Custom settings for environments are set in a YAML-formatted configuration file located in the user home directory, and must be named ~/.lambda-cron.yml.

There are 3 levels of preferences for settings:

  • Environment: Custom values for an specific environment.
  • Global: Custom values that will have effect to all environments created.
  • Default: Default values, in case no custom values are specified (by environment or globally)

Highest level of preference is Environment, followed by Global and finally Default. Each option in the settings can set the value from different levels. Higher level of preference overwrite lower levels.

Each environment is defined with a root key in the YAML, while global settings are identified with the key global.

Options available:

bucket

Name of the bucket where Lambda function code will be hosted and tasks stored.

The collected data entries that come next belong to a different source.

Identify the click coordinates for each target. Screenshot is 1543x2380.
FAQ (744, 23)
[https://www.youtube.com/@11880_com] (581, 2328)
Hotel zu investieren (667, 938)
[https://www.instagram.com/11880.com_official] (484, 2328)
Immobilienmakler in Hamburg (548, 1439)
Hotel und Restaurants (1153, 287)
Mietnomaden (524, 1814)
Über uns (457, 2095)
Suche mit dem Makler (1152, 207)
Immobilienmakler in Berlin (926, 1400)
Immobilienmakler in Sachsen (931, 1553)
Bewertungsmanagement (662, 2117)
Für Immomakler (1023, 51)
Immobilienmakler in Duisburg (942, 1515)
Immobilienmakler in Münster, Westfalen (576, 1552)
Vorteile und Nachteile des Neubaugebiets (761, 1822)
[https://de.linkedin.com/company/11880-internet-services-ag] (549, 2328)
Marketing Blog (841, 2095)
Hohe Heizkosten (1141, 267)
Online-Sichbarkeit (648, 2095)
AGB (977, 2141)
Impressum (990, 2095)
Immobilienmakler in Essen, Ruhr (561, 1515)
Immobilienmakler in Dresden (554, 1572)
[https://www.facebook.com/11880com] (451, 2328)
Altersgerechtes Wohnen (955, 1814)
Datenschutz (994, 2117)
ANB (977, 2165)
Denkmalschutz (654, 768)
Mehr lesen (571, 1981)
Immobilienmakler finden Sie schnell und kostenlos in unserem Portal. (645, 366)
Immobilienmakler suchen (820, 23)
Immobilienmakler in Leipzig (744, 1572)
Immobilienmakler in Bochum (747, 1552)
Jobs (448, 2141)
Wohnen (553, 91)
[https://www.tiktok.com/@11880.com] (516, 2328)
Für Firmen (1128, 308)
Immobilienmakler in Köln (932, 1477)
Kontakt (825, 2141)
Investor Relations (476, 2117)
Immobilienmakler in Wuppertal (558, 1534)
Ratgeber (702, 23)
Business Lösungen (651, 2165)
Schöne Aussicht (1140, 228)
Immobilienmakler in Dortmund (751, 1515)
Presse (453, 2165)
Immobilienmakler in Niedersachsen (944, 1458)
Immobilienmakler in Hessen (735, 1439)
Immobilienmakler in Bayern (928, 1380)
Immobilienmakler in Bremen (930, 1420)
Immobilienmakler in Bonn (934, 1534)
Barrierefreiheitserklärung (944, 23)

bucket: 'my-custom-bucket-name'

You can use the macro, {environment}, in the string for the bucket, and it will be replaced by the environment name.

Default: lambda-cron-{environment}

The bucket will have two folders:

  • code/
  • tasks/

every (frequency)

Frequency at which the Lambda function will execute to run tasks. It indicates the frequency in minutes OR hours with an integer number. It is specified with one of the following parameters:

  • minutes
  • hours
every:
    minutes: 5

Default: every hour.

More info for frequency.

alarm

Alarm can be set up using CloudWatch metrics. It uses the following parameters:

  • enabled
  • email (Required if alarm is enabled).
alarm:
    enabled: True
    email: my-mailing-list@email.com

Default: disabled.

enabled

It enables/disables the cron (CloudWatch event).

enabled: True

Default: enabled.

Example

global:
  bucket: 'my-project-cron-{environment}'

prod:
  alarm:
    enabled: True
    email: prod-alerts@domain.com
  every:
    minutes: 5

staging:
  every:
    minutes: 5

dev:
  enabled: False

The settings for each environment will be:

  • prod:

    • enabled: True
    • bucket: my-project-cron-prod
    • alarm:
    • every:
      • minutes: 5
  • staging:

    • enabled: True
    • bucket: my-project-cron-staging
    • alarm:
      • enabled: False
      • email: ''
    • every:
      • minutes: 5
  • dev:

    • enabled: False
    • bucket: my-project-cron-dev
    • alarm:
      • enabled: False
      • email: ''

Commands

The LambdaCron CLI uses the AWS CLI, and translates every command into an AWS CLI command. The AWS account used should be configured for AWS CLI access. The LambdaCron CLI allows different AWS CLI profiles to be specified.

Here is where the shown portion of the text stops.